06 September, 2005

A missed opportunity... again

What is it with modern Christian clergy and sexuality — especially Catholic clergy — that they either deceive or draw a blank on Christian sexuality, with depressing consistency?

My diocese's newsp— er, glossy news magazine contains a letter to a priest which asks: Did Jesus ever talk about sex?

That's a simple question, right? You'd think it would deserve a simple yes-or-no answer, right?

Wrong. The priest who answered it wrote a long, erudite reply about how God speaks in many ways: through the Holy Spirit who guides the Church, etc. He quoted the catechism and a whole bunch of other things. Theologically speaking, it's good stuff, very thoughtful, and he obviously knows what he's talking about. Nor was he letting the questioner off the hook about the requirements of Christianity on sexuality.

Yet one strains one's eyes in vain to find the simple, yes-or-no answer to the simple, yes-or-no question: Did Jesus ever talk about sex?

His answer should have started with YES: according to the Gospel of Matthew, anyway. Jesus' answer wasn't convenient to modern fashions, either; he took the Jewish law and spiritualized it (which, contrary to current fashion, means that he made it harder, not easier):

You have heard that it was said, 'You shall not commit adultery.' But I say to you, everyone who looks at a woman with lust has already committed adultery with her in his heart. If your right eye causes you to sin, tear it out and throw it away. It is better for you to lose one of your members than to have your whole body thrown into Gehenna. And if your right hand causes you to sin, cut it off and throw it away. It is better for you to lose one of your members than to have your whole body go into Gehenna.

— Matthew 5.27-31, NAB, NIV, KJV and if you want any other versions or languages, click on the drop-down menu for the last two links

Now, if the goodly priest wants to follow this with his learned theology, then by all means, go ahead! But this non-answer to a simple question irritates me to no end. Our clergy (Catholic and Protestant) abound in them; then they wonder why teenagers — who are quickly bored by a non-answer to their questions — won't attend Sunday services.

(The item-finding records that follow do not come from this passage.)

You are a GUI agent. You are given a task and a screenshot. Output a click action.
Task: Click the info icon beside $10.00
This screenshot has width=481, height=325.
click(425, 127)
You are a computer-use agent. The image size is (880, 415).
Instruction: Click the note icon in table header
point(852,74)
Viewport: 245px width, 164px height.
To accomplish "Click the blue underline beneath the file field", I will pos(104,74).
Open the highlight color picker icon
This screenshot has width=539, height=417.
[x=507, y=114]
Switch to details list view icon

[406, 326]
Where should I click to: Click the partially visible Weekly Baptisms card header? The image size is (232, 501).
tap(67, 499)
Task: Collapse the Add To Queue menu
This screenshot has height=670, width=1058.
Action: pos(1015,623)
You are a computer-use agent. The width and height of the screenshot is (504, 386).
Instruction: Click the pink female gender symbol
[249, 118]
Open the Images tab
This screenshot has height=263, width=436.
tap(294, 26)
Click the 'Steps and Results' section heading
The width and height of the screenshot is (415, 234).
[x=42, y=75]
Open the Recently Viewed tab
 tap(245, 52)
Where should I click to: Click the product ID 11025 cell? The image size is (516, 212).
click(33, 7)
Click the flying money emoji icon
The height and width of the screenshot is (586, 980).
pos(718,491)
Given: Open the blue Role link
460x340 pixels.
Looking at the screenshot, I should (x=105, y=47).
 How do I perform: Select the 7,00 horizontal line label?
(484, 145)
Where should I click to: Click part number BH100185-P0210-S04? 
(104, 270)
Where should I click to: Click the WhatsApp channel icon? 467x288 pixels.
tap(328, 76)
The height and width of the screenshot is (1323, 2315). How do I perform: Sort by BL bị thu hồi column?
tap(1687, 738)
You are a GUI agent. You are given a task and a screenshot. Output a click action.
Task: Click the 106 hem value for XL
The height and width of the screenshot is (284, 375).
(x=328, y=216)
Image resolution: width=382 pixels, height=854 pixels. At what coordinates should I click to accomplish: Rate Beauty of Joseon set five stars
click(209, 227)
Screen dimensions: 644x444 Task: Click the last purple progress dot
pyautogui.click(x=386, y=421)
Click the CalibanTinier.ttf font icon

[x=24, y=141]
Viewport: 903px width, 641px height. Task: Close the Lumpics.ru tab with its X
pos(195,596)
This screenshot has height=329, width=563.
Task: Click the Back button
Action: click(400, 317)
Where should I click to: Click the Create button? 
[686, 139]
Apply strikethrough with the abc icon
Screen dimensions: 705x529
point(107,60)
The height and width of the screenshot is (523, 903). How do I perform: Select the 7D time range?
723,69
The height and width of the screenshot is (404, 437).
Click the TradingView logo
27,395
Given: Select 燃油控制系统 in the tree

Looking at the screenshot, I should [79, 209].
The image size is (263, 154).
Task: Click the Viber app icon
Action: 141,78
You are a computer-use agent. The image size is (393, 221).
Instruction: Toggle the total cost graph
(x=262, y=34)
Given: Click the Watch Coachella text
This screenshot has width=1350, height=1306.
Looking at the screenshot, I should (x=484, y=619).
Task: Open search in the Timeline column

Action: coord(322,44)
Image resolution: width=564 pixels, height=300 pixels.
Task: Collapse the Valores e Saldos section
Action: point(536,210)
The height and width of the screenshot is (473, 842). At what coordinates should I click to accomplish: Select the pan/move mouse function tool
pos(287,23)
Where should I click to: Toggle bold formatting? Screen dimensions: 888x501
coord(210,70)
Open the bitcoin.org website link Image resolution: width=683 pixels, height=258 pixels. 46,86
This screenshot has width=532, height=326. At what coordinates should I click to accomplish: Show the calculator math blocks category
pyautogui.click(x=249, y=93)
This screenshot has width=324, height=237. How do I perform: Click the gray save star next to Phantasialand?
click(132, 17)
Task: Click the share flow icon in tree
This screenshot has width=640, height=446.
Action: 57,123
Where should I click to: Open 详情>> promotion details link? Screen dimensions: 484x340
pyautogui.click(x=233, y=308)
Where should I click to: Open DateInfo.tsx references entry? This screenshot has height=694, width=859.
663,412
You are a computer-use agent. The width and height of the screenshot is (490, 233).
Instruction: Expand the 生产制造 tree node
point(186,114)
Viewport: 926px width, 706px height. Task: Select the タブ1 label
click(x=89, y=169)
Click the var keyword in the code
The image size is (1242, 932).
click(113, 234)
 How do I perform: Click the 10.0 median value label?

Every priest should have been able to answer that question with a solid "YES", because every priest has read that bible verse many, many times before. It occurs every year in the Gospel readings for daily mass. I suppose that a newly-ordained priest from a seminary that didn't require daily mass might be off the hook, but it's still odd.

It brings back memories of the time I was a seminarian. My diocesan brother asked me point-blank at lunch, "Do you really think Jesus gives a f— what I do with my p—?"

He was stunned that I had an affirmative answer, backed up by Scripture. But why shouldn't he have been stunned, when the clergy we have can't deflect one of the most easily deflected lies the enemy has about Christianity and sex?